··· Provided records ···

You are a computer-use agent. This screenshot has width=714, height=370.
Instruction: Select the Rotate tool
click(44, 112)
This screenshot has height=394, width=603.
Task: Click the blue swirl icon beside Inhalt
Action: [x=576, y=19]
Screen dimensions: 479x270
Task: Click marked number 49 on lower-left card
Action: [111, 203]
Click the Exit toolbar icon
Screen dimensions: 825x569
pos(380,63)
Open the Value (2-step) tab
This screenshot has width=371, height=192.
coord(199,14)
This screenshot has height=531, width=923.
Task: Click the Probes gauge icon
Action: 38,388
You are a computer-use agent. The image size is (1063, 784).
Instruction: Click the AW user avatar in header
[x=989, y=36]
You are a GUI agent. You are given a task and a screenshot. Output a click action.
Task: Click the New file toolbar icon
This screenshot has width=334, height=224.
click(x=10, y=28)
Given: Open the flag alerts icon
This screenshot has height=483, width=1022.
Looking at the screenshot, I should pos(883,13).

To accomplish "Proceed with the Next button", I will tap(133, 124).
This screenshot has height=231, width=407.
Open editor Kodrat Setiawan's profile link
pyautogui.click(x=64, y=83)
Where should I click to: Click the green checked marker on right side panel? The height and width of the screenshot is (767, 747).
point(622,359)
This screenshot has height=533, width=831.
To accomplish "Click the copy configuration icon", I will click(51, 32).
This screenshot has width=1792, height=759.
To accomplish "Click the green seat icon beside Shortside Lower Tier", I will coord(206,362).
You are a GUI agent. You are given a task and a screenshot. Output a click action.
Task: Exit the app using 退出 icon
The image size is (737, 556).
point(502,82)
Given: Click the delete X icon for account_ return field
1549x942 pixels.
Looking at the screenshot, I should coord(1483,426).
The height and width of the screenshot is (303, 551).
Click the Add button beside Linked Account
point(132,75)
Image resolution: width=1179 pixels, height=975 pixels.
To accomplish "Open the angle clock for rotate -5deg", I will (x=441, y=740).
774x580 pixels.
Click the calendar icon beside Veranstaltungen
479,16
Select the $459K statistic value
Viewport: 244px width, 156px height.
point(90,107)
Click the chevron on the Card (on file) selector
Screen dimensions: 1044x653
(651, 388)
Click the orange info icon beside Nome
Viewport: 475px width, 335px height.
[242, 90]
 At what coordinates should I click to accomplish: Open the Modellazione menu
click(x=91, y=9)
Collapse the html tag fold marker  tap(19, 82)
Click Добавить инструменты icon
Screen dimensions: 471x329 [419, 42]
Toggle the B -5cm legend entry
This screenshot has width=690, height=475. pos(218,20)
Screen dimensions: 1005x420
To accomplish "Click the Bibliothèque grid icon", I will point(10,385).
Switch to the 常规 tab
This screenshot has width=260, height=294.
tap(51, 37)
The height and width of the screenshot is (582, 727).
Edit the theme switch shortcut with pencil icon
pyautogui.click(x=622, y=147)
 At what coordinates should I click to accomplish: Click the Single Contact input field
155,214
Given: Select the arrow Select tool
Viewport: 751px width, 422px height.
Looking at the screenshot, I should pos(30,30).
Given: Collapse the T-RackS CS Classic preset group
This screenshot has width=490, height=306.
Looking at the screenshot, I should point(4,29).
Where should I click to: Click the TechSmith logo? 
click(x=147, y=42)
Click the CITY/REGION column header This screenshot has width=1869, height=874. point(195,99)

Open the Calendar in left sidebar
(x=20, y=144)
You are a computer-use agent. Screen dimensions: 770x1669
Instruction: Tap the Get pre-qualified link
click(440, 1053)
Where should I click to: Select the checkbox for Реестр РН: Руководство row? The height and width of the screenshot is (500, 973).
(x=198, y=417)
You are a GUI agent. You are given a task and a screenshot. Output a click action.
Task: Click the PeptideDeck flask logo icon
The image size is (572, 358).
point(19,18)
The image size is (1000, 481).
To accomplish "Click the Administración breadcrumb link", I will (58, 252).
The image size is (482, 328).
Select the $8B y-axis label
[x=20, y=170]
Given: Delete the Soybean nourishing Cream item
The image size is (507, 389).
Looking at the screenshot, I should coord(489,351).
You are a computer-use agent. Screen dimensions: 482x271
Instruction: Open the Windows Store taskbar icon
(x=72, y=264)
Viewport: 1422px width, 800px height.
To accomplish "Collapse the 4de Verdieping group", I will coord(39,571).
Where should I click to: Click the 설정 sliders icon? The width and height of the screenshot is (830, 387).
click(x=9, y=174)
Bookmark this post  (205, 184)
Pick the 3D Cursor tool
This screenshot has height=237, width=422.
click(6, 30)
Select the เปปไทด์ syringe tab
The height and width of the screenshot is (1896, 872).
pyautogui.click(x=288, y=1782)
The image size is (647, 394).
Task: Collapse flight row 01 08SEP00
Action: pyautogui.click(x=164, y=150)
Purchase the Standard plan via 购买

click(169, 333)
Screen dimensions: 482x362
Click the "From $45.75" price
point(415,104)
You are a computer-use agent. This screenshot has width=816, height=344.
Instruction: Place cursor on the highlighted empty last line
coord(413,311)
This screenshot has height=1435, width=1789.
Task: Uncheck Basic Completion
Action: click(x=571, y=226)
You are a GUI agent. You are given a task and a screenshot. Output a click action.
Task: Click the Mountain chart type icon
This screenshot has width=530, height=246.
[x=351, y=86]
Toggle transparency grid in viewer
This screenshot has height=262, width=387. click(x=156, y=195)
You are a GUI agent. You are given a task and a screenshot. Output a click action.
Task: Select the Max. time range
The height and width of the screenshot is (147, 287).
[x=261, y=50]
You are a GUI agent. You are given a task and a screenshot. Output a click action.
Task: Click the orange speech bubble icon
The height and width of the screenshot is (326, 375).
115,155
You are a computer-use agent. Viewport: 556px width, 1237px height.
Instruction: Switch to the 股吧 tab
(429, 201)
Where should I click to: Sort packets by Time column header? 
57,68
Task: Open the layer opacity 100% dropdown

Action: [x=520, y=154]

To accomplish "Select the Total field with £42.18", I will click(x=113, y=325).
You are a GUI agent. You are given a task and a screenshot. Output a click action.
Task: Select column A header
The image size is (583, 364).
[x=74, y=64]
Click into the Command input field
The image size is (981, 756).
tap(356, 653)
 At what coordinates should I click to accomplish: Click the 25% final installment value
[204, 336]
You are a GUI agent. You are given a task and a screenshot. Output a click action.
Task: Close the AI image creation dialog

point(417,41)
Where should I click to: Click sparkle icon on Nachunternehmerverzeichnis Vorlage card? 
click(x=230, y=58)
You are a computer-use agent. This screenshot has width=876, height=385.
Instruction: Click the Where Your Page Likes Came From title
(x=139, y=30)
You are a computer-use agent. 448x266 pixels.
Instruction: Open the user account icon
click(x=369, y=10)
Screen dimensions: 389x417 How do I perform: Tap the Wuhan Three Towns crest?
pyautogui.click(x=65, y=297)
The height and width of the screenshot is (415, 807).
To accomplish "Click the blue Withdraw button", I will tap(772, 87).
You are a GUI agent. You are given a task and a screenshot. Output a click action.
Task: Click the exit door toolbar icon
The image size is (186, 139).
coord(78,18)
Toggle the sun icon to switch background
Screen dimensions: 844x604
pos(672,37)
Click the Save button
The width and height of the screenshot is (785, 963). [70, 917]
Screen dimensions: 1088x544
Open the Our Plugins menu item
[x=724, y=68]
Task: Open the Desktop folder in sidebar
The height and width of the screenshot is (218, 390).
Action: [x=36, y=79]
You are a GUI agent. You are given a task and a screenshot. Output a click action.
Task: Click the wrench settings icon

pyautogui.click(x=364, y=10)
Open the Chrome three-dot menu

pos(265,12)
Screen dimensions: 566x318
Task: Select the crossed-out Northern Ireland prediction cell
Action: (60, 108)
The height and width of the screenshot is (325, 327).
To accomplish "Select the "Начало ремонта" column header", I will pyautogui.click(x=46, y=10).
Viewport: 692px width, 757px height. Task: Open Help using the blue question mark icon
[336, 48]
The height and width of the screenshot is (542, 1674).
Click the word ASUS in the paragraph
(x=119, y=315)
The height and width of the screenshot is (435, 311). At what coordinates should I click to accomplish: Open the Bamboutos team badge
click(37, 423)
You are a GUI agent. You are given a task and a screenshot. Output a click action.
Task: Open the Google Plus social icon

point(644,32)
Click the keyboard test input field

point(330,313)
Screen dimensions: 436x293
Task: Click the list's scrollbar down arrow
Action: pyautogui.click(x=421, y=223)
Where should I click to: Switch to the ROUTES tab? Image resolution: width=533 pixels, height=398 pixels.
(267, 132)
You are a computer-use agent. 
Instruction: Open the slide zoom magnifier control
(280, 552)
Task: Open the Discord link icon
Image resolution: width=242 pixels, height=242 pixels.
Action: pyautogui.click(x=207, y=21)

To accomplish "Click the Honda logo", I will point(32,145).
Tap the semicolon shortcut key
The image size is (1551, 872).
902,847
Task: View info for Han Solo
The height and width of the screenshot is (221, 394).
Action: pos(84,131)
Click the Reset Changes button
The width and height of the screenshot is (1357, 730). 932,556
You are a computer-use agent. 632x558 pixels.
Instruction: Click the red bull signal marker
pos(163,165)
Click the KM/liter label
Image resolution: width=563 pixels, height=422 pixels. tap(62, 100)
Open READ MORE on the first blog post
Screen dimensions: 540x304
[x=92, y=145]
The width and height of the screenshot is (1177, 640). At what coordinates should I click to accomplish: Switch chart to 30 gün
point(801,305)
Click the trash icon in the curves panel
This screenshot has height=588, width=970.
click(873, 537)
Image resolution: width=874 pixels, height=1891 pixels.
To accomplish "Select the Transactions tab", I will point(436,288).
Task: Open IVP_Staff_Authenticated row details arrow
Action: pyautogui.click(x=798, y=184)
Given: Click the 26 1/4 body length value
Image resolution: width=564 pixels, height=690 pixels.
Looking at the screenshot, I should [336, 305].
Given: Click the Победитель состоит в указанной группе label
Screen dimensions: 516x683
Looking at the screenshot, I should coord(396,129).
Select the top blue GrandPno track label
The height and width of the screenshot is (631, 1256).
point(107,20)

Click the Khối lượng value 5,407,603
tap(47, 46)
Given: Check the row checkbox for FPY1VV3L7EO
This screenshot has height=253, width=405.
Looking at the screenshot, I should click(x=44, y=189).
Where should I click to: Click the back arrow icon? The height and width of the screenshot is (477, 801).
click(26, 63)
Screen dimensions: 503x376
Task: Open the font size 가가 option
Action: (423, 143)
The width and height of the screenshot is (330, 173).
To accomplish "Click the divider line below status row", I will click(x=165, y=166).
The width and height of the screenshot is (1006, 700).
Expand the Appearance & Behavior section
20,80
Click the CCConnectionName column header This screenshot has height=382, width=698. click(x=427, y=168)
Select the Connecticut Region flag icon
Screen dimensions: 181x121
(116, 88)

···

→ **Exercise**
Would you copy out exactly the lines above that start at the one containing "The height and width of the screenshot is (415, 807)." and end at the one containing "Task: Click the exit door toolbar icon", inclusive?

→ **Response to this task**
The height and width of the screenshot is (415, 807).
To accomplish "Click the blue Withdraw button", I will tap(772, 87).
You are a GUI agent. You are given a task and a screenshot. Output a click action.
Task: Click the exit door toolbar icon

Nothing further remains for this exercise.